Stored items -
•••

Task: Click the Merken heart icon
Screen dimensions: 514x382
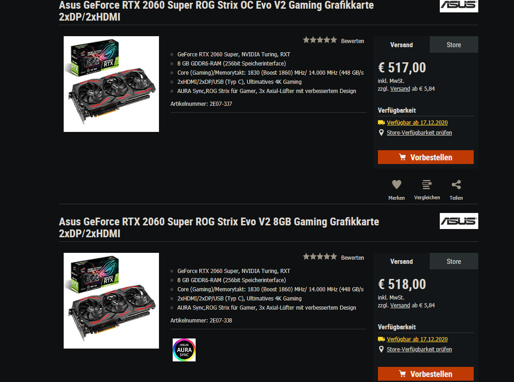Action: 396,185
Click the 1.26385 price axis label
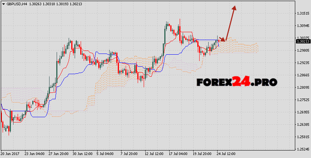Image resolution: width=311 pixels, height=158 pixels. coord(301,125)
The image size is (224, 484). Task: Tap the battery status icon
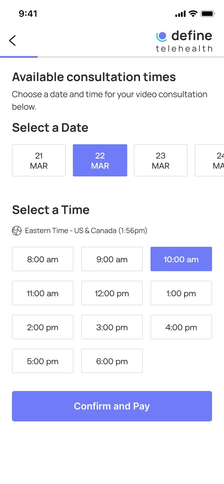pos(208,14)
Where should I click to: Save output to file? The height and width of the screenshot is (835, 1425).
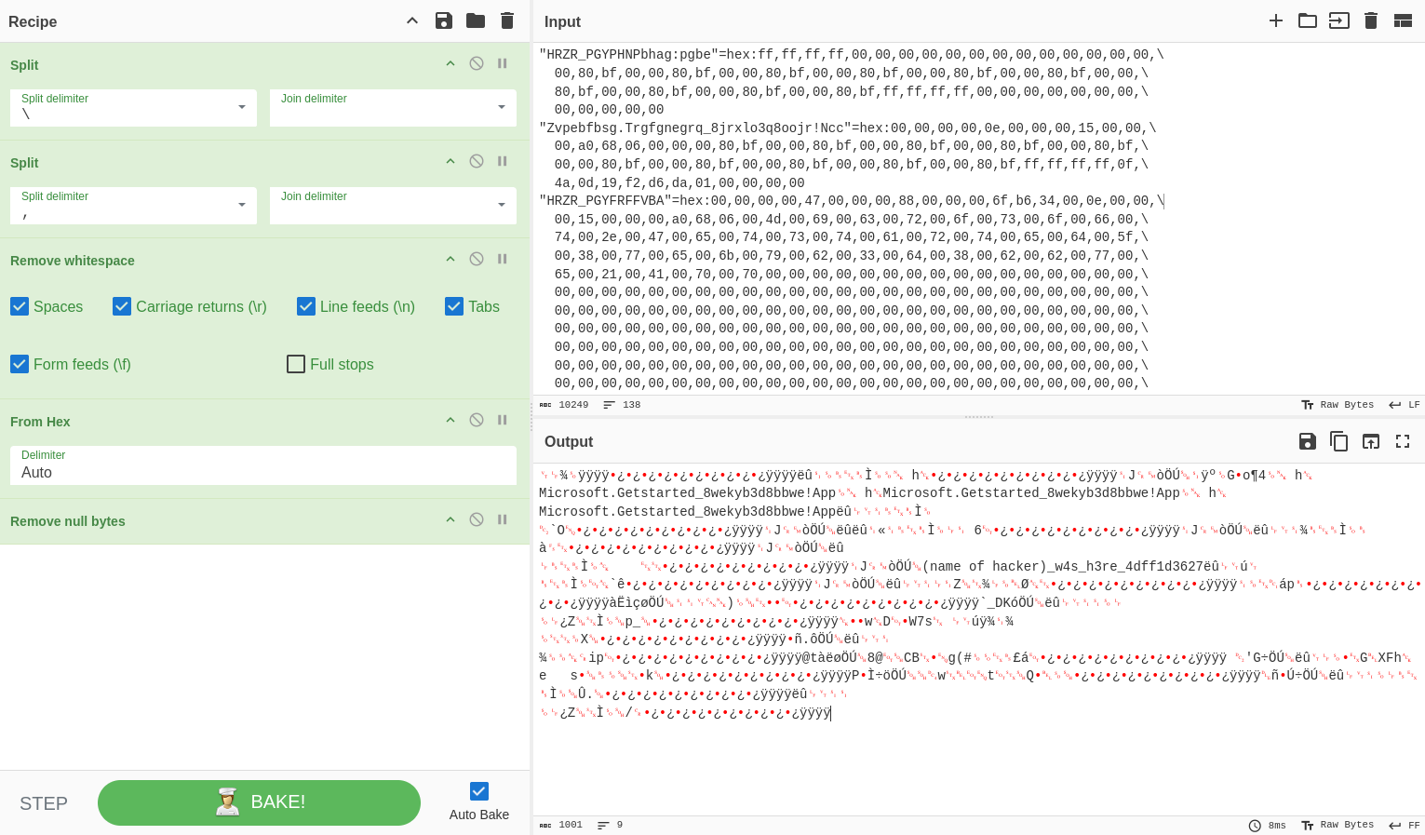pos(1308,441)
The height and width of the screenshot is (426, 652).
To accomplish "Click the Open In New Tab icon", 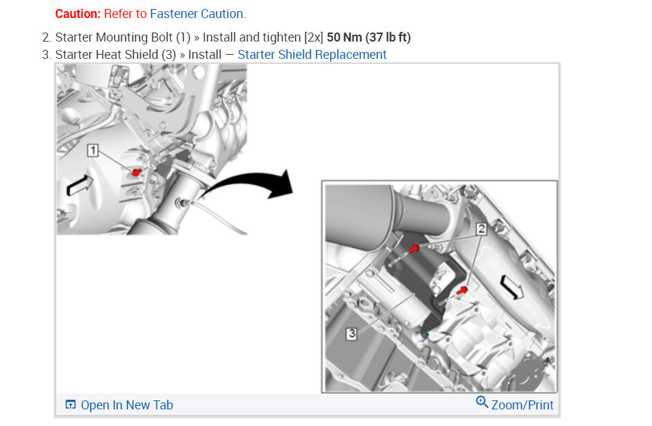I will pyautogui.click(x=71, y=405).
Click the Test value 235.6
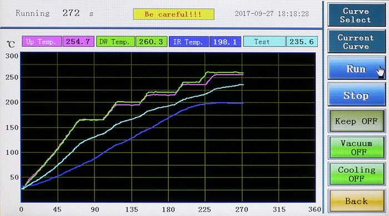The height and width of the screenshot is (216, 389). [x=302, y=42]
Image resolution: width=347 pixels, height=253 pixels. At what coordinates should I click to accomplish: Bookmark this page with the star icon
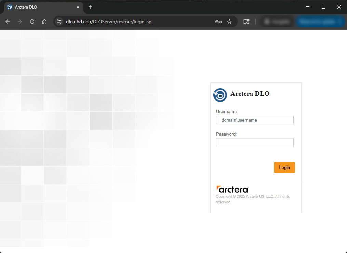229,22
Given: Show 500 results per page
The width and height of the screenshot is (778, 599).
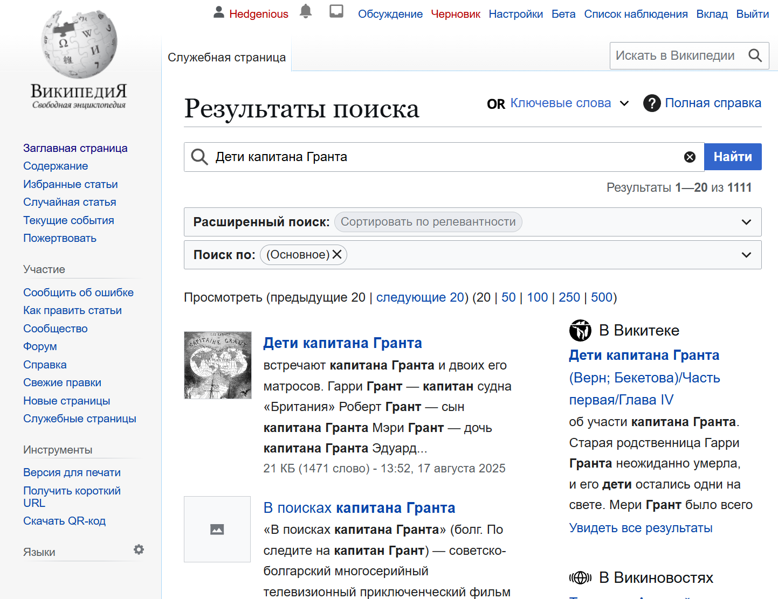Looking at the screenshot, I should [601, 297].
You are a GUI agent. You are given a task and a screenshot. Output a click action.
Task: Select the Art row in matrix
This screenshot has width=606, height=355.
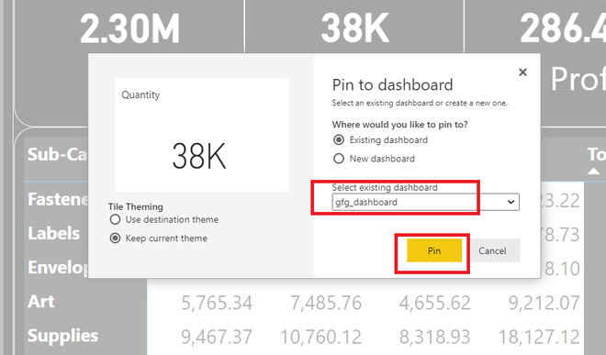coord(41,301)
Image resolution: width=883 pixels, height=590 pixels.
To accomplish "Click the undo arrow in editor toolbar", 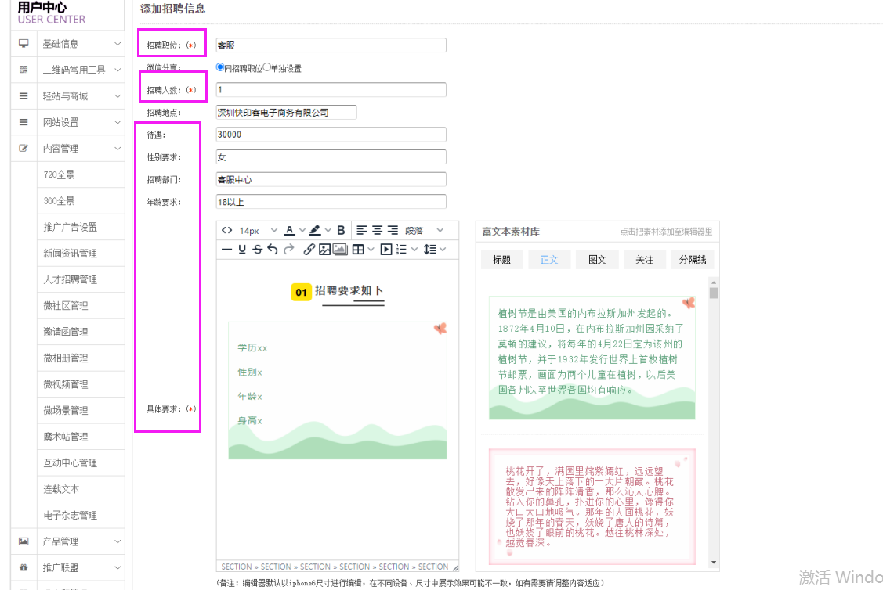I will pyautogui.click(x=273, y=250).
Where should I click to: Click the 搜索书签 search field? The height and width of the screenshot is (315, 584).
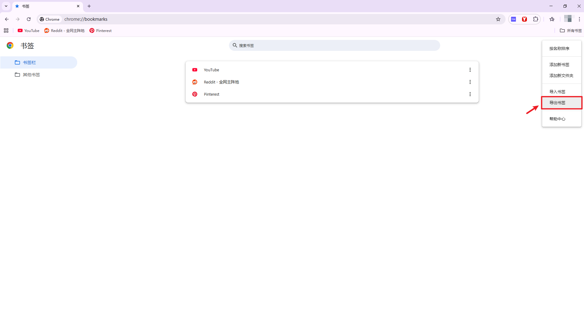point(334,45)
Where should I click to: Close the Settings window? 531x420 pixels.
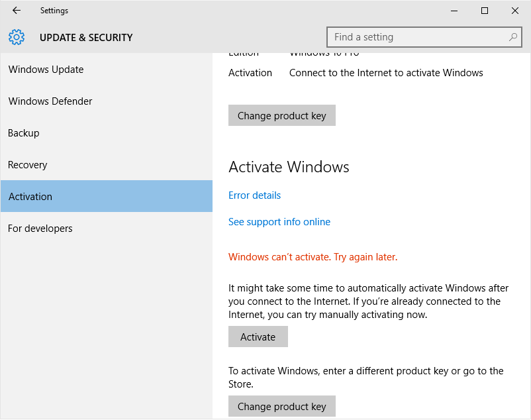click(x=514, y=11)
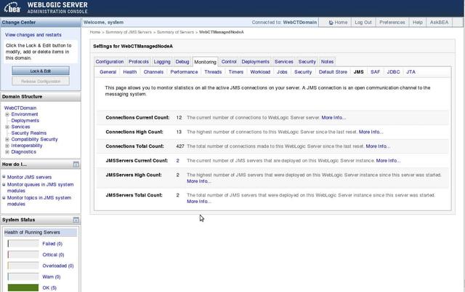Viewport: 465px width, 292px height.
Task: Expand the Diagnostics tree node
Action: point(7,151)
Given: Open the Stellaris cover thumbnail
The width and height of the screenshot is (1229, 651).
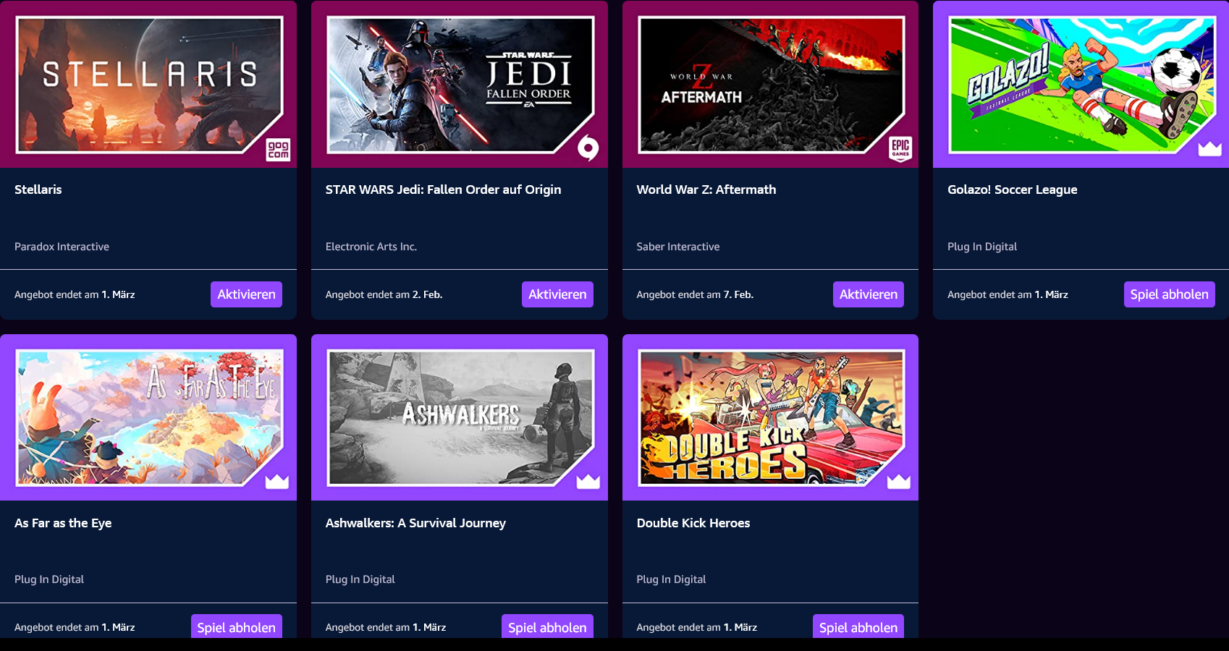Looking at the screenshot, I should [x=149, y=85].
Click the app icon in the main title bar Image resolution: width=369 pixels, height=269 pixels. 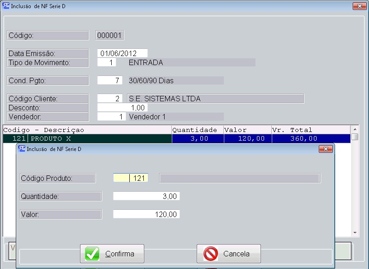(6, 6)
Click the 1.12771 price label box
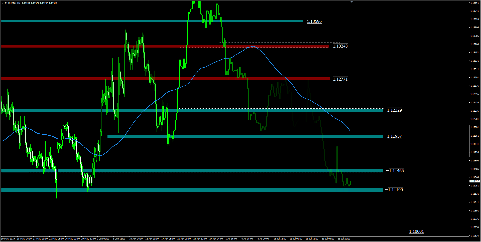Image resolution: width=481 pixels, height=242 pixels. [x=340, y=79]
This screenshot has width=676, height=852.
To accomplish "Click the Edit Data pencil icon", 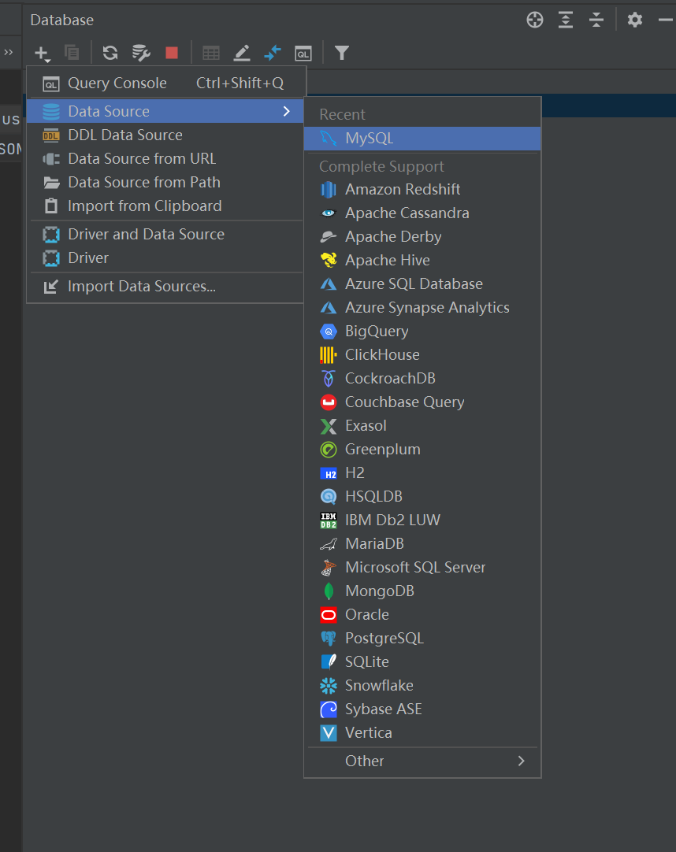I will click(242, 53).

•••

Try it -
Print, with pictures removed, exactly the lines of the records above from the top through the line containing "The height and width of the screenshot is (426, 652).".

Finished task -
Task: Click the Merken heart icon
Screen dimensions: 514x382
Action: 396,185
Click the 1.26385 price axis label
Image resolution: width=311 pixels, height=158 pixels. coord(301,125)
The image size is (224, 484). Task: Tap the battery status icon
pos(208,14)
Where should I click to: Save output to file? The height and width of the screenshot is (835, 1425).
pos(1308,441)
The height and width of the screenshot is (426, 652).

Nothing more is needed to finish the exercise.